Bob has a helicopter and from the launch pad, he flies the following path. First. he travels from the launch pad a distance of 20km at a heading of 30 degrees East of South (240 degrees). Then he flies 45 km heading 65 degrees West of North (155 degrees). After this, he flies 50 km heading 70 degrees West of North (160 degrees). Now he's ready to return to the launch pad. What is the displacement vector that he needs to take to return directly to the launch pad, from his present location (for the heading, give the # of degrees north of east- your answer may be greater than 90 degrees)?

Question

Bob has a helicopter and from the launch pad, he flies the following path. First. he travels from the launch pad a distance of 20km at a heading of 30 degrees East of South (240 degrees). Then he flies 45 km heading 65 degrees West of North (155 degrees). After this, he flies 50 km heading 70 degrees West of North (160 degrees). Now he's ready to return to the launch pad. What is the displacement vector that he needs to take to return directly to the launch pad, from his present location (for the heading, give the # of degrees north of east- your answer may be greater than 90 degrees)?

Answer 1

To solve this problem, we will break down Bob's flight path into its x and y components. We can then add up these components to find the displacement vector that Bob needs to take to return to the launch pad.

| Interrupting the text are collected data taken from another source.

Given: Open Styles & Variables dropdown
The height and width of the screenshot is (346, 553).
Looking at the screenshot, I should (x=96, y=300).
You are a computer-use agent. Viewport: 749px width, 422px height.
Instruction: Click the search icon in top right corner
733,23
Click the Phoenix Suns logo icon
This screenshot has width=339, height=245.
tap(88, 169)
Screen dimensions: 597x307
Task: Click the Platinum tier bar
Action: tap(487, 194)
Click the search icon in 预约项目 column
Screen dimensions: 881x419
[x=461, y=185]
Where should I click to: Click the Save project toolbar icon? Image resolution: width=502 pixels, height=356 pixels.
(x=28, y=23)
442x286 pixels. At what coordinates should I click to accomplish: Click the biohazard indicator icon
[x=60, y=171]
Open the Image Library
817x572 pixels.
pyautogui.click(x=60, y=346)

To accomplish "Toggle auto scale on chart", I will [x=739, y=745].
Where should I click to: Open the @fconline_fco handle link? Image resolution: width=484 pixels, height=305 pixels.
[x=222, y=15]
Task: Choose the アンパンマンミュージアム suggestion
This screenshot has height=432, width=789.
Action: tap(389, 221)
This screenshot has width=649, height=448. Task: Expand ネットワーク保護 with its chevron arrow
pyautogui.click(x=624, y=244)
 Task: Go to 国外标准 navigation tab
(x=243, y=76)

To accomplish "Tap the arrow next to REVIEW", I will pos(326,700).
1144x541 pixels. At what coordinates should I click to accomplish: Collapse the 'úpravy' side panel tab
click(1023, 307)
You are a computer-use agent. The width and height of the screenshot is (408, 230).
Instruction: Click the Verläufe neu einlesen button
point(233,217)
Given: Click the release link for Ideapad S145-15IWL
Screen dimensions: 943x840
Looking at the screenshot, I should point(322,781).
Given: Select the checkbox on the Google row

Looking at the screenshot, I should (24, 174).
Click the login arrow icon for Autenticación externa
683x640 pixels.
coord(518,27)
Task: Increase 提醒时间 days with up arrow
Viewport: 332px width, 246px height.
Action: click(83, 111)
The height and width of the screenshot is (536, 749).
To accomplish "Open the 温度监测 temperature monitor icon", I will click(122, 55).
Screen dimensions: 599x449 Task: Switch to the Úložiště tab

Let's begin by visualizing Bob's flight path. From the launch pad, he first flies 20 km at a heading of 30 degrees (East of South), then 45 km at a heading of 65 degrees (West of North), and finally 50 km at a heading of 70 degrees (West of North).

First, let's consider the x component of each leg of the flight path. When Bob flies "East of South," it means he is heading towards the east but at a downward angle from the south. This can be calculated using trigonometry. To find the x component, we use the formula: x = distance * cos(angle).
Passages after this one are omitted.